Marriage of a believer and a nonbeliever shall be forbidden. That is Genesis 24:3.
Finally, it says that since there is no law that can change things, divorce is not possible, and finally, if a married man dies, his brother has to marry his sister-in-law.
Purely a side note: the difference from one representative's site to another is really quite striking. For example, although it doesn't matter to me in general what Representative McDermott's position on various issues is, I can find that information on his site. By contrast, Representative Danny Davis, who actually represents my district, has no such section on his site. He does have a section on legislation sponsored and supported, but that's not quite the same thing as simply telling you what his position on the issues of the day are. The legislation list is also highly selective; some of the stuff leaves you wondering why on earth you'd mention it. After all, whatever the content, a resolution "Expressing the sense of the House of Representatives regarding the ongoing need to provide every qualified American with equal access to opportunity in education, business, and employment and the indispensability of Affirmative action programs in securing such equal access" doesn't actually do a damn thing, even if it passes. (For some odd reason, it's languishing in the Subcommittee on the Constitution, despite the fact that an "expressing the sense" resolution doesn't rise to the level of actual legislation.)

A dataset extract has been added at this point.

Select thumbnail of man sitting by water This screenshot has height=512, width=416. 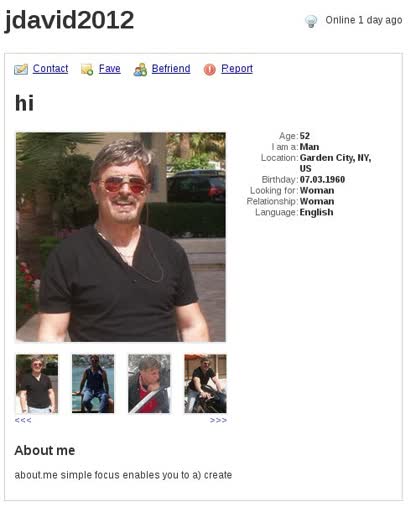pyautogui.click(x=93, y=384)
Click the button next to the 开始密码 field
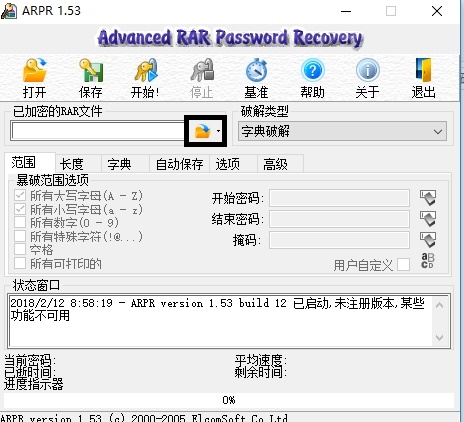Viewport: 464px width, 422px height. tap(428, 198)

Posted by iain at 12:40 PM
My, but San Francisco is just having itself an interesting time these days, isn't it?
Wired News: S.F.: If You're Asked, Don't Tell
Following a nationwide backlash by municipalities against the USA Patriot Act, San Francisco will present voters with a ballot measure that proponents say will protect city residents from federal snooping. Proposition E, which is slated for vote in California's March 2 primary election, would authorize the Board of Supervisors -- instead of individual city workers -- to respond to federal requests for San Franciscans' private records. [...] San Francisco's Proposition E would allow the Board of Supervisors -- which sponsored the measure -- to review federal subpoenas for violations of residents' civil rights, said the measure's sponsor, Supervisor Jake McGoldrick. "This will protect people's privacy in a direct way," said McGoldrick. "If we get orders from the Bush-Cheney-Ashcroft regime we'll be able to see if any kind of profiling or abuse is being committed." He said the city attorney would fight any federal order that showed evidence of violating the Fourth Amendment, which protects Americans against unreasonable searches and seizures.

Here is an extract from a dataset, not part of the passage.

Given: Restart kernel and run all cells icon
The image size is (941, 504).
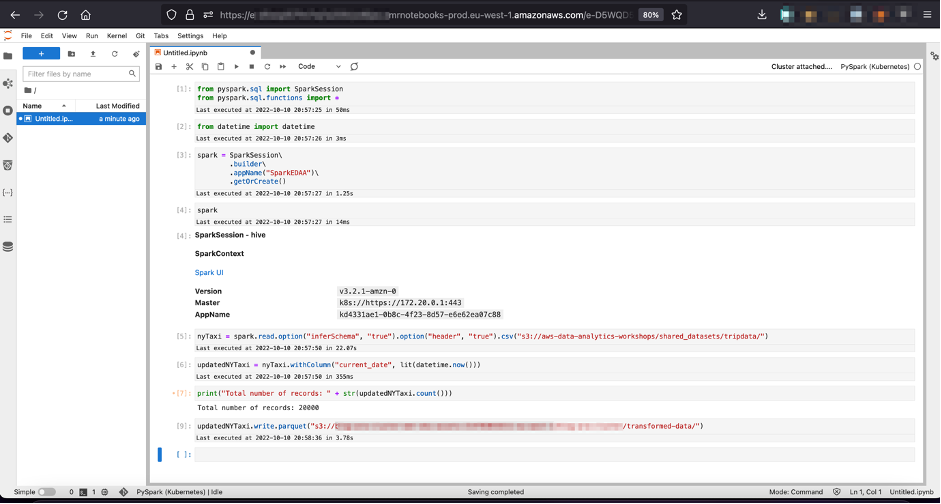Looking at the screenshot, I should (282, 67).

In other words, kick any PATRIOT requests so far upstairs that they'll take forever to respond to, and done in a way that pretty much ensures that despite Justice's efforts, some information somewhere will get out to the public and probably to the subject of the subpoena.

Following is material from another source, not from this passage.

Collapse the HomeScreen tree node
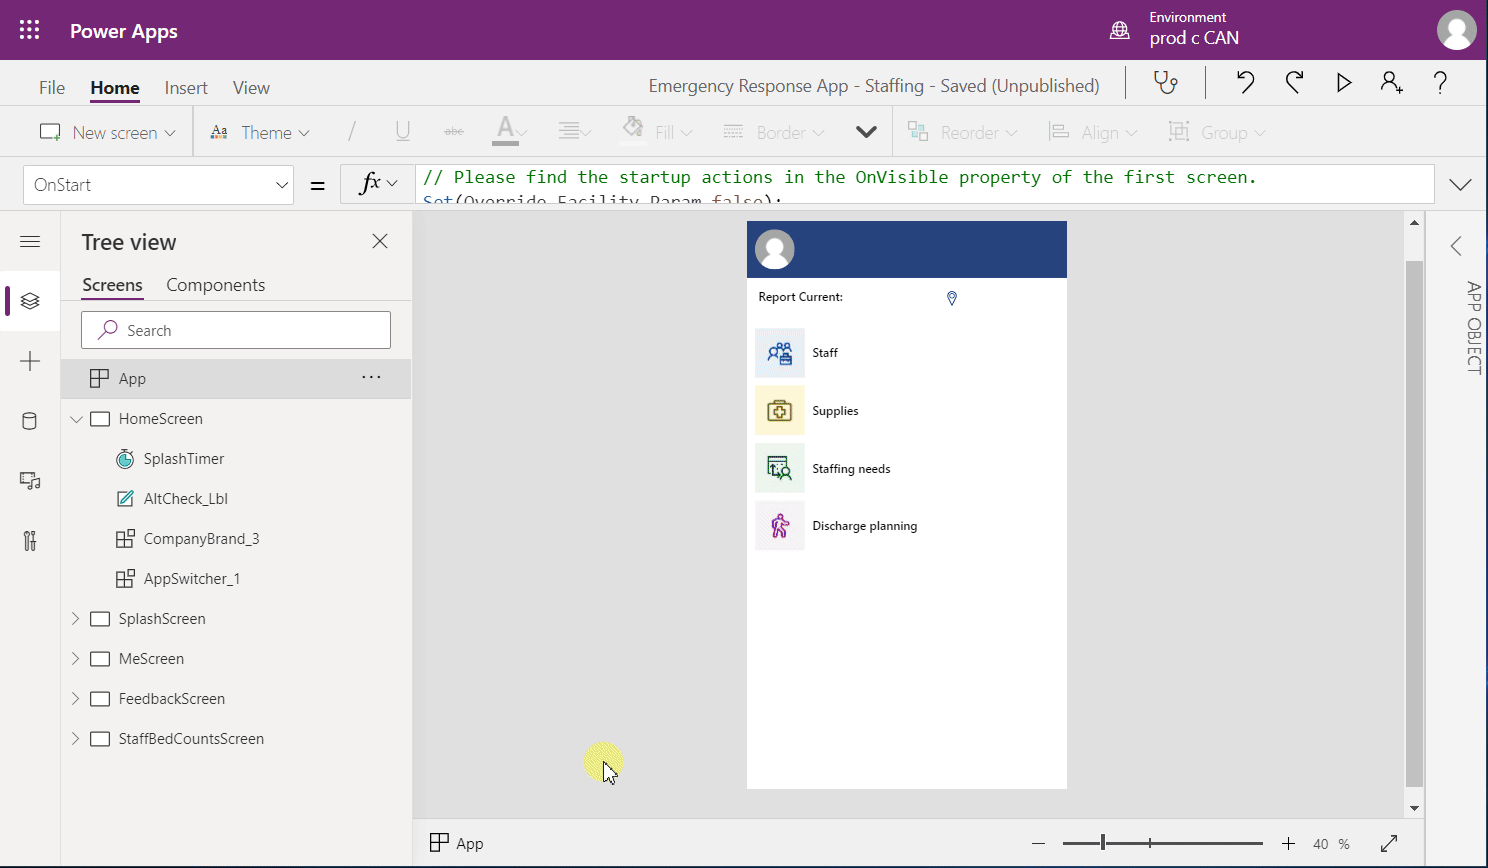1488x868 pixels. pos(76,419)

The Justice Department has pooh-poohed these local measures, saying they're based on erroneous information and legally inconsequential. "Federal law trumps local laws when it comes to federal issues," said department spokesman Mark Corallo, who dismissed San Francisco's Prop E as political grandstanding. "There's nothing in the Patriot Act that allows racial profiling and nothing in federal law that allows racial profiling," he said. "But why should the Board let the facts get in the way of a good piece of rhetoric?"
Oh, certainly, it's political grandstanding. Mr Corallo's remarks about racial profiling are entirely specious, however; whether or not profiling is allowed has nothing whatsoever to do with whether or not it takes place.
Not that this will be remotely effective, of course. Faced with a procedure expressly designed to be obstructionist, the Justice department is simply likely to threaten the front-line personnel with jailtime unless they produce the subpoenaed records immediately, independent of any procedures put in place by the city. Thus, city employees will be faced with a quandary for any PATRIOT related requests: follow procedure, kick the request upstairs, and get jailed by the Justice department, or do as the department asks and produce the records, and get fired by the city.